─── TEXT EXCERPT

News24 Wire
Wire Service
2 minute read
13 May 2020
6:44 pm

Tshwane administrators rope in Sars in fight against graft

News24 Wire

This includes, among others, an amount of R996 million recommended for legal recovery, stemming from the irregular awarding of tenders in the City.

Gauteng MEC for Human Settlements, Urban Planning and Cogta, Lebogang Maile, centre, briefs media at Ghallager Estate in Johannesburg, 23 January 2019, on suspensions of Tshwane speaker Katlego Mathebe and former Johannesburg speaker Vasco da Gama. Picture: Nigel Sibanda

City of Tshwane administrators have approached the South African Revenue Service’s (Sars) legal panel to assist in its clean-up campaign of the capital city.

This was revealed by Lebogang Maile, Gauteng’s MEC for urban planning, human settlements and cooperative governance and traditional affairs, at a media briefing on Wednesday.

The MEC, who was joined by Tshwane’s new head of municipal administration, Mpho Nawa, and some members of the team, gave a progress report on the work done in the city since their appointment in March.

Maile said Sars was being brought in, along with the City’s economic development agency’s legal panels, with the task of pursuing financial misconduct matters which relate to money lost through corruption.

──────
─── DATA SECTION

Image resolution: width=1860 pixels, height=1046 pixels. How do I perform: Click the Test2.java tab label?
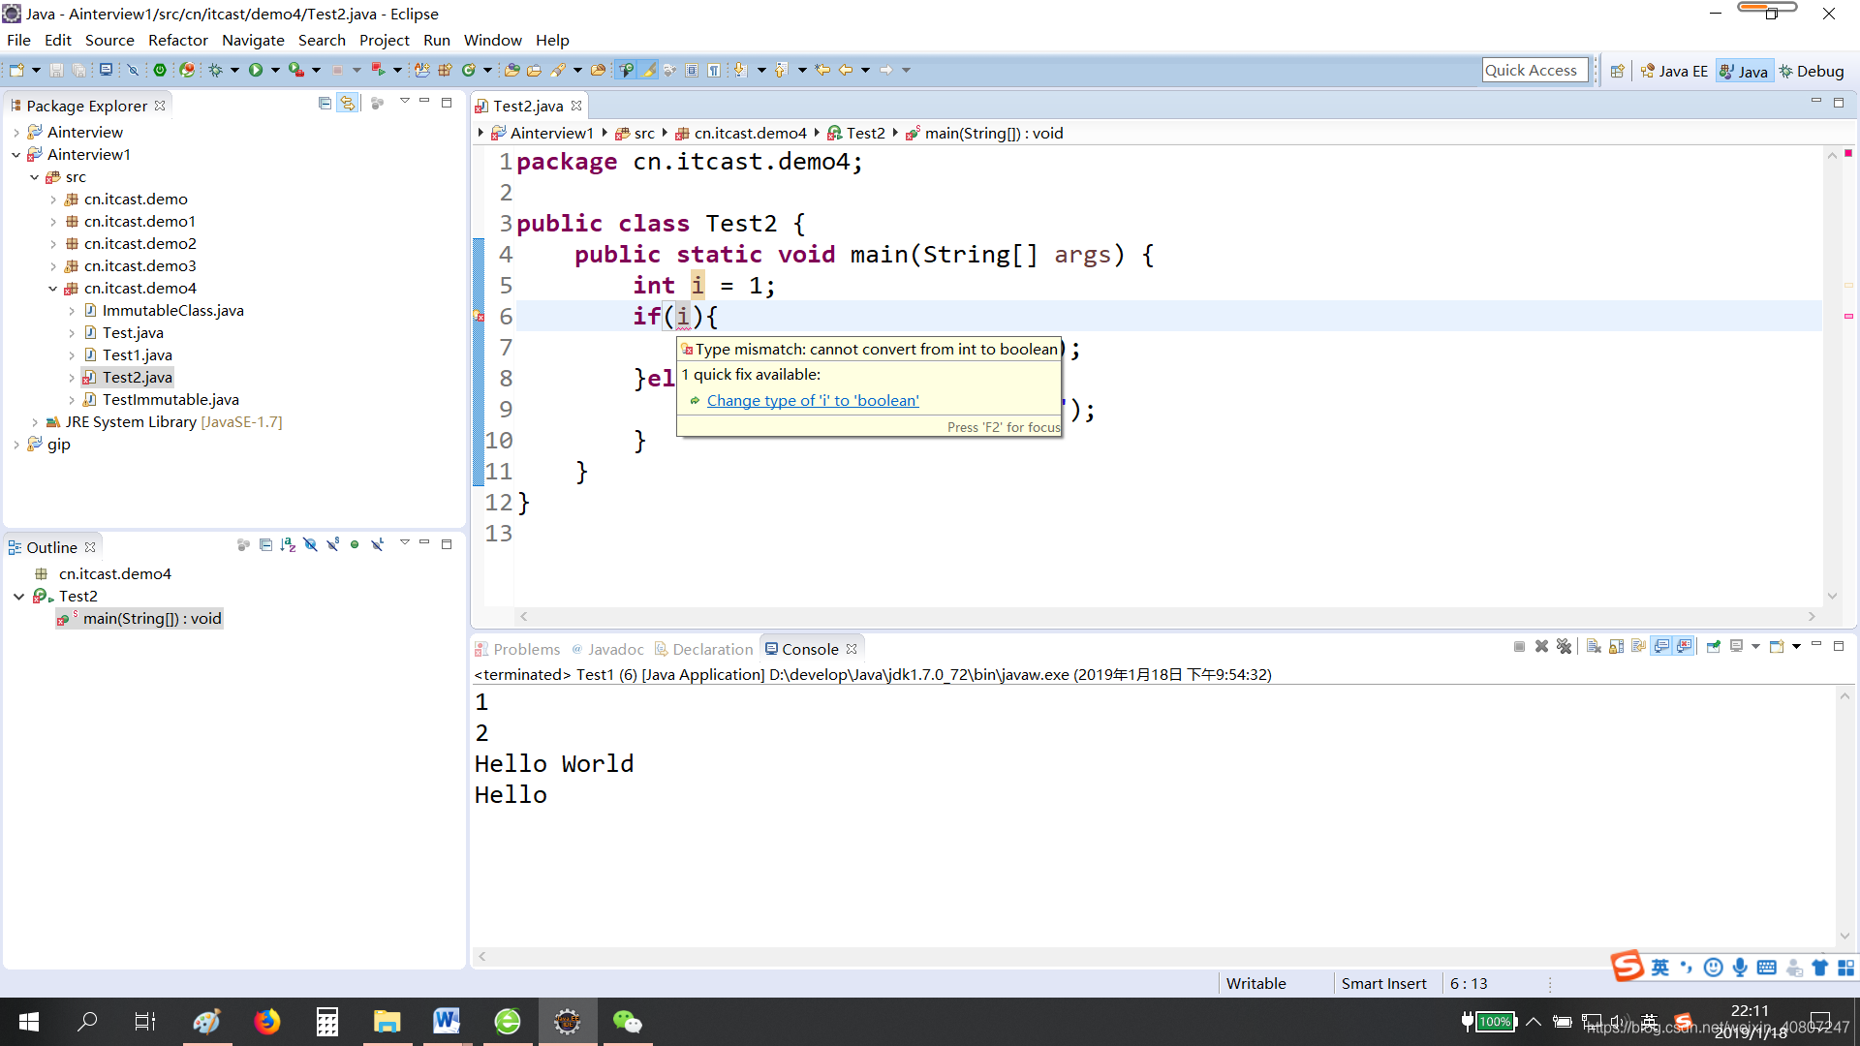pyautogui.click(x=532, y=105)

──────
─── DATA SECTION

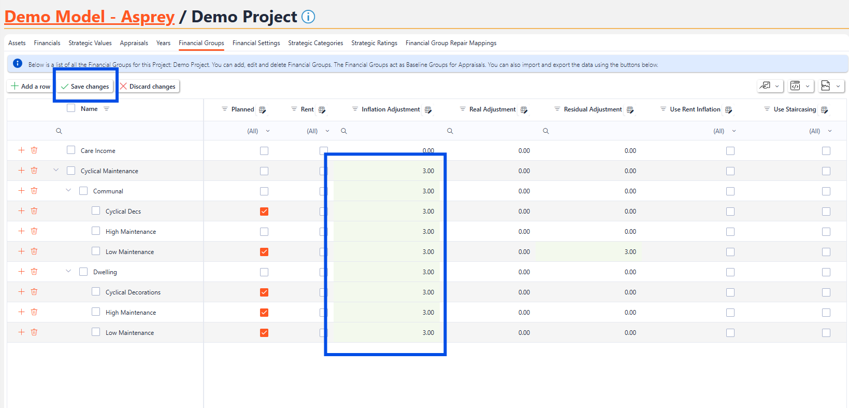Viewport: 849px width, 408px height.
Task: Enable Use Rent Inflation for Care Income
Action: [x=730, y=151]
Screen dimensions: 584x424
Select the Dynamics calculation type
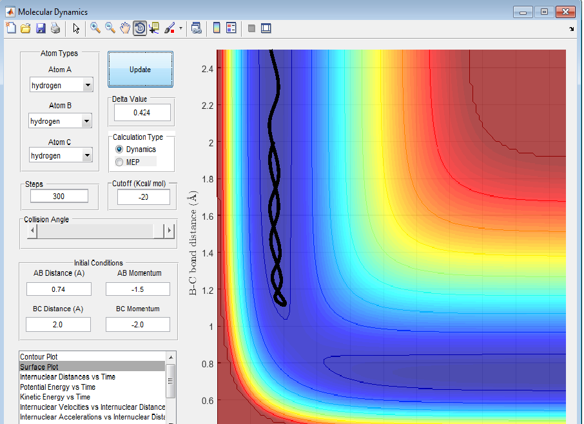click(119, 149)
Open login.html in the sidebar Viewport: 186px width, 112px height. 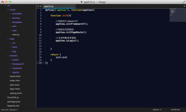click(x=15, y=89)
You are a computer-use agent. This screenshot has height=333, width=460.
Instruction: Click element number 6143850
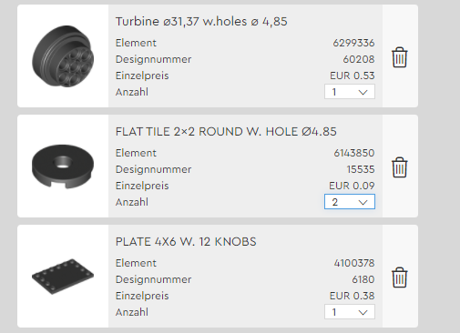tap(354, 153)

──────
─── DATA SECTION

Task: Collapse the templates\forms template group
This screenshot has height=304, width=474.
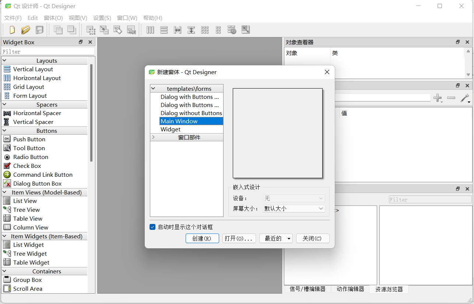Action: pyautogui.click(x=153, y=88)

──────

PROBLEM 1 => In the Tshwane article, what amount was recommended for legal recovery?
PROBLEM 2 => Copy the part of the Tshwane article that begins with the words "City of Tshwane" and ends with "appointment in March.".

TASK SOLUTION 1 => R996 million.

TASK SOLUTION 2 =>
City of Tshwane administrators have approached the South African Revenue Service’s (Sars) legal panel to assist in its clean-up campaign of the capital city.

This was revealed by Lebogang Maile, Gauteng’s MEC for urban planning, human settlements and cooperative governance and traditional affairs, at a media briefing on Wednesday.

The MEC, who was joined by Tshwane’s new head of municipal administration, Mpho Nawa, and some members of the team, gave a progress report on the work done in the city since their appointment in March.